In our last Wednesday night women’s class, we talked about how we each tended to handle strong emotions. We are working our way through Lysa Terkeurst’s book, Unglued, and Terkeurst describes two unhealthy ways of dealing with emotions: exploding and stuffing. When we explode, we spew our emotions onto others. The “explosion” doesn’t have to be loud or violent; it just has to get the emotion out. In contrast, stuffers bottle their emotions in unhealthy ways. They trap them inside where the emotions harden into either barriers or what Terkeurst calls “retaliation rocks.” The author makes sure to point out that people tend to use different styles in different situations, but in our class, we found that most of us were exploders. And unfortunately, we realized that the people we “explode on” the most are our own families. The reasons for the explosions were numerous: stress from work, a messy house, resentment toward having to do too much in a relationship…the list went on, but the outcome, in each situation was the same. When our emotions got to a certain point, we tended to verbally unload on the people we care the most about.
In class we all realized, of course, that this was wrong and generally unhelpful. At the same time, some honest comments were shared and questions were raised:
But this is how I feel.
Shouldn’t we be honest about how we feel?

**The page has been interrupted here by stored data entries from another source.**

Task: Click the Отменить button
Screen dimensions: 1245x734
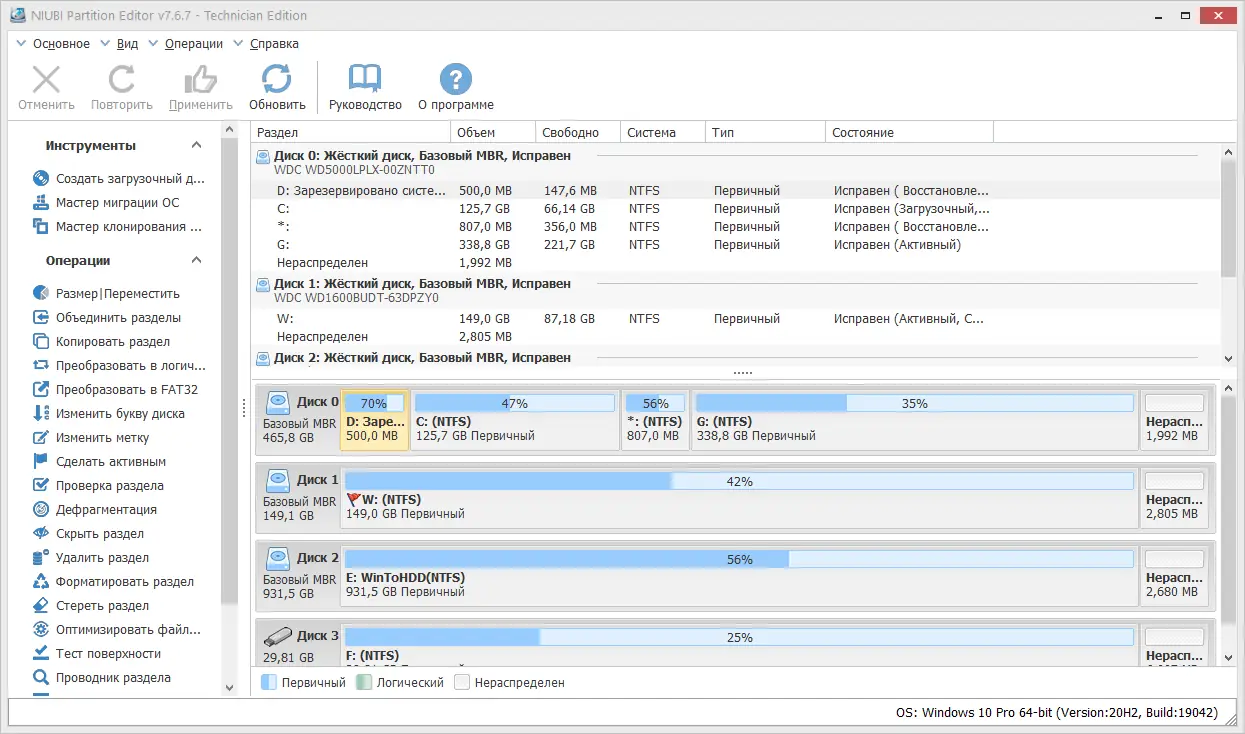Action: tap(46, 88)
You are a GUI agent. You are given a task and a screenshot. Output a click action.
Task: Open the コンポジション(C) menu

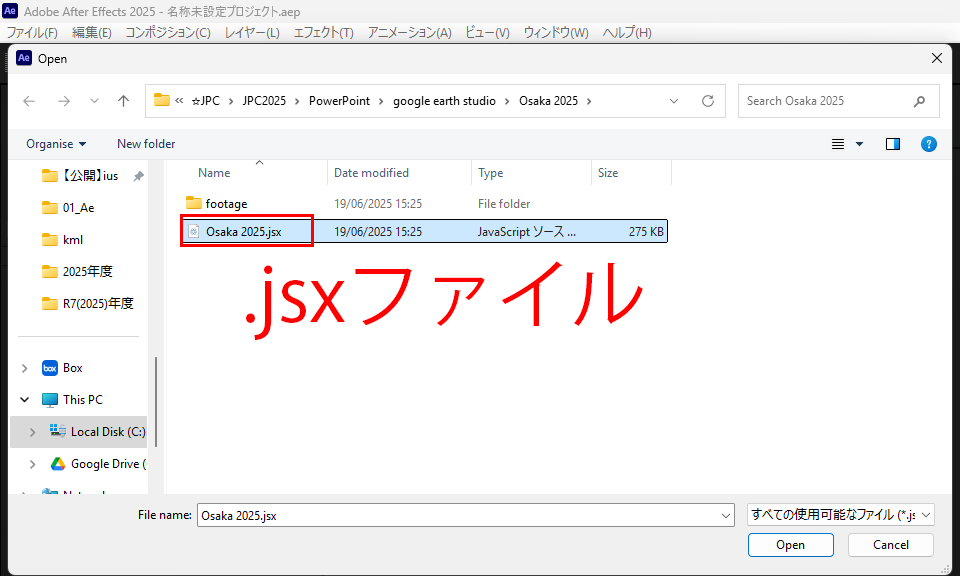(x=167, y=32)
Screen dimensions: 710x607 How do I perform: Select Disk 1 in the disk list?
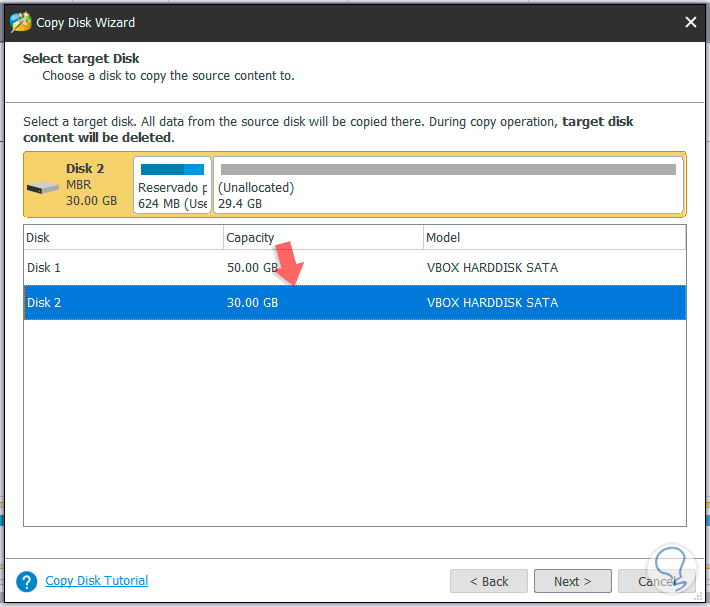coord(44,267)
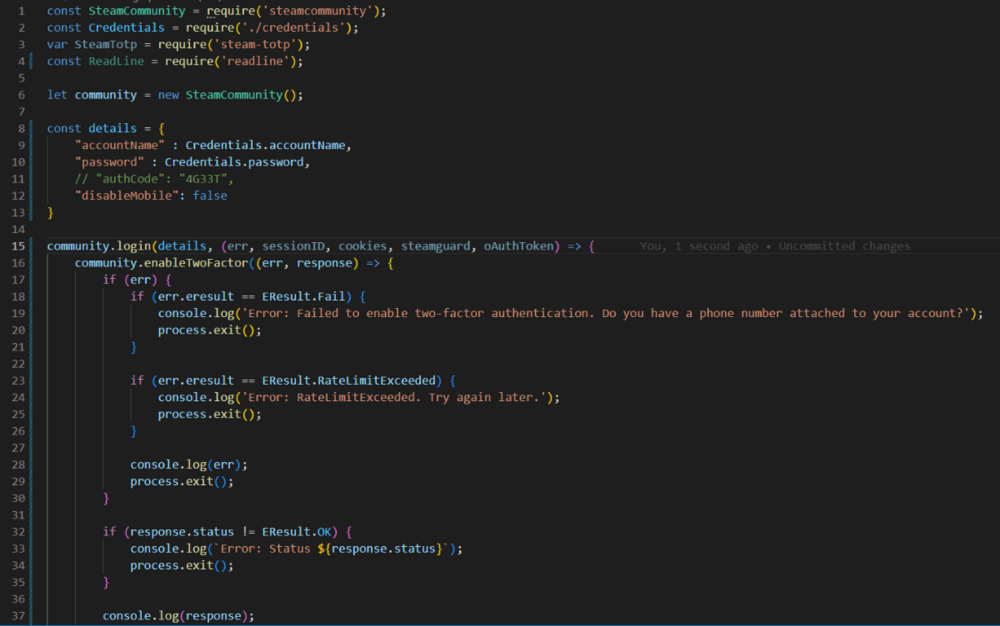Click line number 1 in the gutter
Screen dimensions: 1000x626
[x=20, y=10]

I’m not a fake person; when I feel something, I share it.
Several times, this idea came up that it is best to be honest and that bottling up our feelings would be bad. And really, I’m not surprised that these concerns came up. We live in a culture that values honesty and authenticity. No one wants to be thought of as fake or hypocritical, and this seems to be just as true in “Christian circles” as in the larger society. It makes sense to value honesty, but Terkeurst points out that sometimes our “honest feelings may not be truthful representations of the situation. I can be honest with how I feel and still exaggerate or misinterpret what is factually true” (52). She calls this, “emotional spewing,” and asserts that even “in the Christian world we often use this kind of unbalanced honesty with little justifications such as, ‘I’m just keeping it real,’ ‘I’m just being honest,’ ‘Sometimes the truth hurts.’ (53). Such “honesty” can be really ungodly and hurtful toward others.
Okay, but then what do we do with these negative feelings? Especially when they stem from issues that sincerely need to be addressed? We can’t just sweep them under the rug, and we aren’t good at hiding them. So then what?

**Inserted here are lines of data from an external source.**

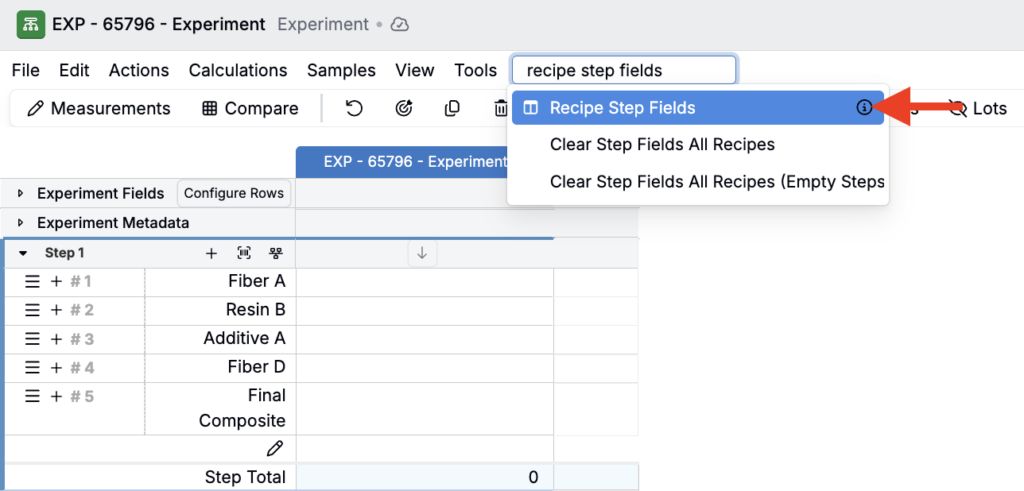This screenshot has height=491, width=1024.
Task: Click the Compare toolbar button
Action: [x=250, y=108]
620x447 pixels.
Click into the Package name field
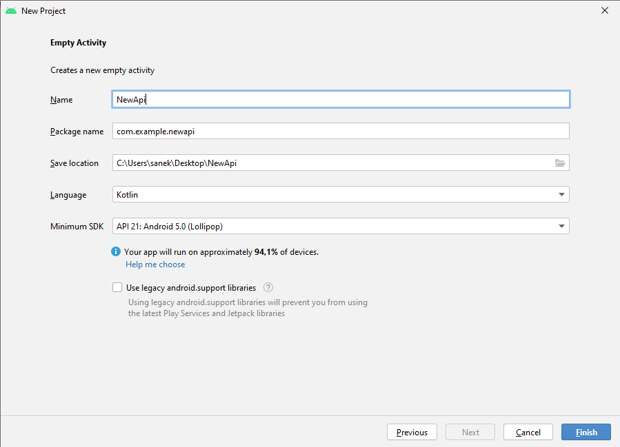point(340,131)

My suggestion is that when we approach another person, we should always keep our bigger goals in mind. When we go off on another person, we usually have goals, but they are not what you would call “big picture” goals. Instead our goals are usually:
1. To make myself feel better.
2. To make the other person feel the hurt/frustration that I feel.

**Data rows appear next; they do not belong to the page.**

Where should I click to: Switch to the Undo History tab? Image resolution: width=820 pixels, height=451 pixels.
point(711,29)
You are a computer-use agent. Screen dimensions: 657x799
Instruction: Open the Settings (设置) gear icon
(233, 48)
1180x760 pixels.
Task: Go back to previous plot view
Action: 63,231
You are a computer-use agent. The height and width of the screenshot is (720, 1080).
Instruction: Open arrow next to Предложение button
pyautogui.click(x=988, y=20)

“Venting” our unfiltered feelings does usually make us feel better…at first. But as Terkeurst points out, there is often a deep shame that comes from venting our emotions on someone else. And even if we don’t feel the shame, we usually rupture that relationship to the point where it becomes very unpleasant. And it’s hard to feel good when your relationships are unpleasant or dramatic.
And it’s true that exploding on others does help to “even the score” in some ways. Someone upsets you; you upset them right back. It’s like instant karma. Only…then they feel like they need to even the score back…and ’round and ’round it goes. Also, when you really “put someone in their place,” do they ever truly come around and see things your way? Do they ever say, “You know, you’re right–I see how you feel now?” I know I don’t react that way when someone yells at me. It certainly doesn’t make me see things from their perspective. It just makes me angry at them.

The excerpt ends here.